Un climatologue a déclaré il y a quelques années à l’essayiste Michiko Kakutani que la remise en question de la science revenait à « éteindre les phares » de sa voiture tout en roulant la nuit.

« Nous conduisons vite et les gens ne veulent pas savoir ce qui s’en vient », indiquait-il.

Renverser la situation, en redonnant la primauté à la raison plutôt qu’à l’émotion et au ressenti dans les débats sociaux, représente une tâche difficile, mais pas impossible aux yeux des chercheurs interrogés par La Presse.

PHOTO FRANÇOIS ROY, ARCHIVES LA PRESSE

Pierre Trudel, professeur de droit à l’Université de Montréal

Pierre Trudel, professeur de droit à l’Université de Montréal, soutient que l’atteinte de cet objectif nécessite une refonte du mode de fonctionnement des réseaux sociaux.

Les géants de la Silicon Valley, qui encouragent la polarisation en renforçant les utilisateurs dans leurs convictions, quitte à les alimenter en vidéos à teneur conspirationniste, n’ont « aucun intérêt », dit-il, à revoir leurs façons se faire puisqu’ils maximisent ainsi leurs revenus.

Il faut, plaide M. Trudel, instaurer une forme de régulation externe permettant notamment d’assurer que les algorithmes utilisés n’ont pas d’effets excessivement négatifs pour la société.

L’idée n’est pas, poursuit-il, de restreindre indûment la liberté d’expression, mais d’éviter les abus, comme ceux de Cambridge Analytica.

La firme a utilisé les données de centaines de milliers d’utilisateurs pour envoyer des messages personnalisés conçus pour susciter une réaction émotive susceptible de jouer en faveur de Donald Trump durant la campagne présidentielle américaine de 2016.

Serge Cabana, de l’Université de Sherbrooke, souligne qu’il est important de recréer les « espaces de dialogue » qui existaient en société avant que les réseaux sociaux ne s’imposent comme outil de communication privilégié.

« Quand j’étais jeune, mon père se rendait en période de campagne électorale à des assemblées contradictoires pour écouter ce que les candidats avaient à dire et poser des questions.

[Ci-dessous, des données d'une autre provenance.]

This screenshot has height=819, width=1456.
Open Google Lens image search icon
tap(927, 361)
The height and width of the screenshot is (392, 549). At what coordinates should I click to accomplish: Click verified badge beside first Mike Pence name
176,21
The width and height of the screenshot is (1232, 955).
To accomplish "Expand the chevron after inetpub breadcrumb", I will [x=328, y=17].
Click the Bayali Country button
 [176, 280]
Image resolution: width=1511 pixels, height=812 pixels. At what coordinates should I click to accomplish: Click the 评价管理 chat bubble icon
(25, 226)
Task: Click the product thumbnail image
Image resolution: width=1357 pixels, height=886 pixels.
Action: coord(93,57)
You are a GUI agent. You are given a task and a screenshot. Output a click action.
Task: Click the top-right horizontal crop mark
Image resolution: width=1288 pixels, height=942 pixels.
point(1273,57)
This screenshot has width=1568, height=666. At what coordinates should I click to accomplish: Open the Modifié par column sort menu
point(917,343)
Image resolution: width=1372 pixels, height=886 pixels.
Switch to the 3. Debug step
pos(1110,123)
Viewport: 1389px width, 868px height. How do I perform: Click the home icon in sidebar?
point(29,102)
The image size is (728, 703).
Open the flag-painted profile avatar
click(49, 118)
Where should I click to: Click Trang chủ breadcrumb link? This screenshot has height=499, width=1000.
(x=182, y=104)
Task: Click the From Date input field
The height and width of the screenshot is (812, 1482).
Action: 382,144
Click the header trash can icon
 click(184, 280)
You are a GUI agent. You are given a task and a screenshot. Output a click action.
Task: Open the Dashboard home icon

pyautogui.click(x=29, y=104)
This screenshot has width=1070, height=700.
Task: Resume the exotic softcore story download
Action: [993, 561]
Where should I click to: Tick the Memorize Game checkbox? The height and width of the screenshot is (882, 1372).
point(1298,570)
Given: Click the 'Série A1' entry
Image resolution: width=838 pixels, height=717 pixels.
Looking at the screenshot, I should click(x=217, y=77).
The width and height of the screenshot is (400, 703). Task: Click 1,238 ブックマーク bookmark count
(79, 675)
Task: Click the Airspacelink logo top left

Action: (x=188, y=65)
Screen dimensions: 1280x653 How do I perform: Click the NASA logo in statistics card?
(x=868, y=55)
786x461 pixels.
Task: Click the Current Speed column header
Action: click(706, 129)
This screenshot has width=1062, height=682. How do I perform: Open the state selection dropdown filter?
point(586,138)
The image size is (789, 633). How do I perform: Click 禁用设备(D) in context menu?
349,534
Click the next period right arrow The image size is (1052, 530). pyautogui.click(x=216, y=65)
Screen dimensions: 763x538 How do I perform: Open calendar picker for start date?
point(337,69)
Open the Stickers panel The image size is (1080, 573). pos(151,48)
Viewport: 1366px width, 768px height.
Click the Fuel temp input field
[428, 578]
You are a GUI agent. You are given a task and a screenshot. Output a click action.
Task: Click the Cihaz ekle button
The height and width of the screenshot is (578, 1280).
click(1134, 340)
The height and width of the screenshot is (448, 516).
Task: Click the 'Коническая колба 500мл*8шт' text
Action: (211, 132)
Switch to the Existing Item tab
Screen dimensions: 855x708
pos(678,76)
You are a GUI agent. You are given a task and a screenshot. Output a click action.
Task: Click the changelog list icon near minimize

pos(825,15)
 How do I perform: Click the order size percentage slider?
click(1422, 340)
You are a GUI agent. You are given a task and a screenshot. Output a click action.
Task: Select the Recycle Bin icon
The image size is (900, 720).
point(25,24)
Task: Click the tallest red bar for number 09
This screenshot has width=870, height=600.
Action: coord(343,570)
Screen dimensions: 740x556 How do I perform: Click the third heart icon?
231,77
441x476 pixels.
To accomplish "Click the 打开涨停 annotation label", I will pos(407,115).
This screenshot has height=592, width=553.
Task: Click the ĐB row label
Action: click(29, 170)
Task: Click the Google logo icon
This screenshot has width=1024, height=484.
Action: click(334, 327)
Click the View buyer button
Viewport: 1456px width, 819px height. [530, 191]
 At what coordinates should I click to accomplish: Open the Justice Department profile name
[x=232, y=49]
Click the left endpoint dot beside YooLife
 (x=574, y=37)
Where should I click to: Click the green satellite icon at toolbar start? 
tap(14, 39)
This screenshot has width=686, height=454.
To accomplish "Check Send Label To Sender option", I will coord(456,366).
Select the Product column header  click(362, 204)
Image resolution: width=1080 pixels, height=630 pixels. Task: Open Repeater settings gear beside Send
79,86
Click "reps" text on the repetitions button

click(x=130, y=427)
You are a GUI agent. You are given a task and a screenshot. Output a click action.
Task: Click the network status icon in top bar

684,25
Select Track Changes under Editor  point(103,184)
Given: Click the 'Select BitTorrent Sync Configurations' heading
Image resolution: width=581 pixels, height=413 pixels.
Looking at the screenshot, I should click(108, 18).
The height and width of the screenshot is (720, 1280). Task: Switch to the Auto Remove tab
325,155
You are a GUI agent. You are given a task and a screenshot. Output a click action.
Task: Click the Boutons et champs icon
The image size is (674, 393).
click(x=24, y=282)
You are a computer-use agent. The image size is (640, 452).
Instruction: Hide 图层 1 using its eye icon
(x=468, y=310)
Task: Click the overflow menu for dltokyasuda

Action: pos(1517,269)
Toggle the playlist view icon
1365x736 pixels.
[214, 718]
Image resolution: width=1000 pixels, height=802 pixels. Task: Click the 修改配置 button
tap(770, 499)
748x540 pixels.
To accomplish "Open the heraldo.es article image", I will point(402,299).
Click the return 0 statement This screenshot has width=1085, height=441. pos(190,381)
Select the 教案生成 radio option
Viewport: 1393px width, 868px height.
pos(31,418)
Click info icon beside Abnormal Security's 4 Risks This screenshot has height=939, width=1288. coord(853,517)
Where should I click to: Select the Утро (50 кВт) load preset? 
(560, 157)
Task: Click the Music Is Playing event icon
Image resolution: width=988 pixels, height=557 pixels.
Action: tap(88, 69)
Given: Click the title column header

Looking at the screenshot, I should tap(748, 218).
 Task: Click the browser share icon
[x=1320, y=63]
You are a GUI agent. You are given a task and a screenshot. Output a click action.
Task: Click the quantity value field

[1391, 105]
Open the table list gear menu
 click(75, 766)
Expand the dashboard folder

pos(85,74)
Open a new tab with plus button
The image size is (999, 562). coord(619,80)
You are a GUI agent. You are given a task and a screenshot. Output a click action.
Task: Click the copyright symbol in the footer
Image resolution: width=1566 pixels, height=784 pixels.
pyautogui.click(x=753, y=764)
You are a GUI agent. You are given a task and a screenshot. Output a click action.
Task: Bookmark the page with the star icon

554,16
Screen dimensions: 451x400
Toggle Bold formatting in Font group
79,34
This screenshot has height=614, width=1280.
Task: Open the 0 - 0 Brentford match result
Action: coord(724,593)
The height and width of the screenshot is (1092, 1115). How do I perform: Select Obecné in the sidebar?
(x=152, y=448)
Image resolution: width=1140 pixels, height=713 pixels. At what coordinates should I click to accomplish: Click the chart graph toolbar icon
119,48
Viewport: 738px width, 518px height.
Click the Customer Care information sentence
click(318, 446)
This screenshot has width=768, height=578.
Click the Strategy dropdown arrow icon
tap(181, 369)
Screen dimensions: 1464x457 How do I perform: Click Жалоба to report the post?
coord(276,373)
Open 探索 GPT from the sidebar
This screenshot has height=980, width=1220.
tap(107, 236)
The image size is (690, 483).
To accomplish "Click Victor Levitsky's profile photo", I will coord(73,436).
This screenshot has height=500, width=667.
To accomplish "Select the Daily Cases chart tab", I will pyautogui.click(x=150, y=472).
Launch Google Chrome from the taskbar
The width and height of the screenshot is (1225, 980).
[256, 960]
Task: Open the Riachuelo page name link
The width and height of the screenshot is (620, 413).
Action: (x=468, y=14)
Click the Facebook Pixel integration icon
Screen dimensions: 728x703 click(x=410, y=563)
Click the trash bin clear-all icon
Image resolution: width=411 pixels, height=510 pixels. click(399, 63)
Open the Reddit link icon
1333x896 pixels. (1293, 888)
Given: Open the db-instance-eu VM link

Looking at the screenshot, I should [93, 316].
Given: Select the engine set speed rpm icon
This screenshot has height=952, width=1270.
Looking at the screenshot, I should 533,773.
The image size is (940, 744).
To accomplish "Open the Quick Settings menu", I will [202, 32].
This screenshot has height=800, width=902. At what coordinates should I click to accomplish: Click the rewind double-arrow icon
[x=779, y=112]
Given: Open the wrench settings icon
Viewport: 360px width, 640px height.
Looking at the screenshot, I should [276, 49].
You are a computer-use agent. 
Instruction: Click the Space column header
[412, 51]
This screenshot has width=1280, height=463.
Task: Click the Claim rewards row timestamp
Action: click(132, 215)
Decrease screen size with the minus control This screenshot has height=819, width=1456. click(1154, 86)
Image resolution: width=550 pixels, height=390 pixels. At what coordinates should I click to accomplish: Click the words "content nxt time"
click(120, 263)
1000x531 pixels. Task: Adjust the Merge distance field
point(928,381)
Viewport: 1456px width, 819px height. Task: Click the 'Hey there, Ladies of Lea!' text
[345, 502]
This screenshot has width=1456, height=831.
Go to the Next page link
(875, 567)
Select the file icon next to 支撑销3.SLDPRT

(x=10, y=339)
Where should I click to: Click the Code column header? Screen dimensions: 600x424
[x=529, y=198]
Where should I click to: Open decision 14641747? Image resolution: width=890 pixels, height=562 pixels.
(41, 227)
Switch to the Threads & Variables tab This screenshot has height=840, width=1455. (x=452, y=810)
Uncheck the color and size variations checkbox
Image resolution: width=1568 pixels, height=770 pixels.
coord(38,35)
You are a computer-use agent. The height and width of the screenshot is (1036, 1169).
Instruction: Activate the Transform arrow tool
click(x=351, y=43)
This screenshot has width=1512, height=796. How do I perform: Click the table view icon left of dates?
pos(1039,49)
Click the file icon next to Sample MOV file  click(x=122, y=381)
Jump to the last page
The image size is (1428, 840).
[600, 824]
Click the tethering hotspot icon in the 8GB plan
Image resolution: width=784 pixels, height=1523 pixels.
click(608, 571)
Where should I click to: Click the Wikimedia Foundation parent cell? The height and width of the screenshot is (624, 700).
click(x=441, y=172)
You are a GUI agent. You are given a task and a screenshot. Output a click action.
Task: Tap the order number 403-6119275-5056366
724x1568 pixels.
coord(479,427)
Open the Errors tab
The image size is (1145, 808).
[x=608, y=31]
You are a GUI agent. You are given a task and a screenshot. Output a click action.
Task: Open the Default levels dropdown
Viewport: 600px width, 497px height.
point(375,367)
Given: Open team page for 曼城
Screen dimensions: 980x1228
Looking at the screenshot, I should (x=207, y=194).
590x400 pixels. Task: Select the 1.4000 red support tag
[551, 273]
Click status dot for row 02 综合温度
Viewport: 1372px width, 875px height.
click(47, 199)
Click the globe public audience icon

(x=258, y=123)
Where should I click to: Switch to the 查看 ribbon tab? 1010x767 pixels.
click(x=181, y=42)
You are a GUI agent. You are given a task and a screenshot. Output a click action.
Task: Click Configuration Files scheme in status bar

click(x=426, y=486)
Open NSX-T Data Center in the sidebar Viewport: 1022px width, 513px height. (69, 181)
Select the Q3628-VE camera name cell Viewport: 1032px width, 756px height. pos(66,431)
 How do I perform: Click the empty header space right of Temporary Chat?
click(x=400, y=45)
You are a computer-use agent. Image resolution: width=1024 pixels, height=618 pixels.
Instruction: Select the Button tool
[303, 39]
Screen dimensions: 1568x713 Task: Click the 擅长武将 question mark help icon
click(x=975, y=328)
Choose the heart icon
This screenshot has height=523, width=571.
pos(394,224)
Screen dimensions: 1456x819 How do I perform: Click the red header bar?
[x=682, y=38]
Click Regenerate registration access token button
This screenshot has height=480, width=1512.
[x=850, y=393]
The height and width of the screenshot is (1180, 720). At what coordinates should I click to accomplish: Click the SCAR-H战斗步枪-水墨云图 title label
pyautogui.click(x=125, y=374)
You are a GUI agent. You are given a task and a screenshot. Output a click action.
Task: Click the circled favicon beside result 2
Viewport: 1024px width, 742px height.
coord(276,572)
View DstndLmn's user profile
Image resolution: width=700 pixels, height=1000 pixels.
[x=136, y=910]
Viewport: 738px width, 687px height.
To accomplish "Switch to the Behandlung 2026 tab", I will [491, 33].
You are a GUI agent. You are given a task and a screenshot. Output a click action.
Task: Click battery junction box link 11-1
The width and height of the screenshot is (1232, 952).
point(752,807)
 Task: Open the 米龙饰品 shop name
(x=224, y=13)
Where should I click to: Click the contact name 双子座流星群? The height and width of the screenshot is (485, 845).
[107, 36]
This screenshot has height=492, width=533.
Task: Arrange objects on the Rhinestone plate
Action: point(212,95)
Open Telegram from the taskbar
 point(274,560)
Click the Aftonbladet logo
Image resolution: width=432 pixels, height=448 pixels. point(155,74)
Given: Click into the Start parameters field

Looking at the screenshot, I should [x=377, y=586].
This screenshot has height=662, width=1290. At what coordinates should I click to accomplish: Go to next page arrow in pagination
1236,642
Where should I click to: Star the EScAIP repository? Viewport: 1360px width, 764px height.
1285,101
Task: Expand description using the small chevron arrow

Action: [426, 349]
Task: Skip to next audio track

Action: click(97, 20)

C’est une pratique qui s’est perdue », observe l’auteur.

M. Cabana s’alarme par ailleurs que des groupes minoritaires en quête d’égalité puissent chercher à restreindre la portée des discussions possibles en exigeant la censure d’ouvrages ou d’expressions.

Mark Kingwell, professeur de philosophie à l’Université de Toronto, souligne pour sa part l’importance de promouvoir la civilité, un outil incontournable à ses yeux pour permettre des échanges constructifs.

Aujourd’hui, les convictions politiques sont si étroitement mélangées avec l’identité qu’il devient difficile de concevoir un échange avec une personne aux convictions opposées.

Mark Kingwell, professeur de philosophie à l’Université de Toronto

Le problème est plus marqué aux États-Unis, mais n’épargne pas le Canada, constate M. Kingwell, qui cite les questions d’identité de genre ou la guerre à Gaza comme des exemples de sujets de friction majeurs.

« Je préconise une approche de scepticisme empathique [compassionate scepticism]. Il faut savoir se montrer sceptique et poser des questions tout en restant ouvert à la possibilité de croire autre chose », expose-t-il.

Le professeur Lilian Negura relève qu’il faut aussi, plus généralement, se pencher sur l’insécurité économique et les inégalités puisqu’elles jouent un rôle important dans la montée de la pensée conspirationniste.

« La classe moyenne est garante de la stabilité sociale. Si elle s’appauvrit, ça devient une source de polarisation importante », souligne le chercheur.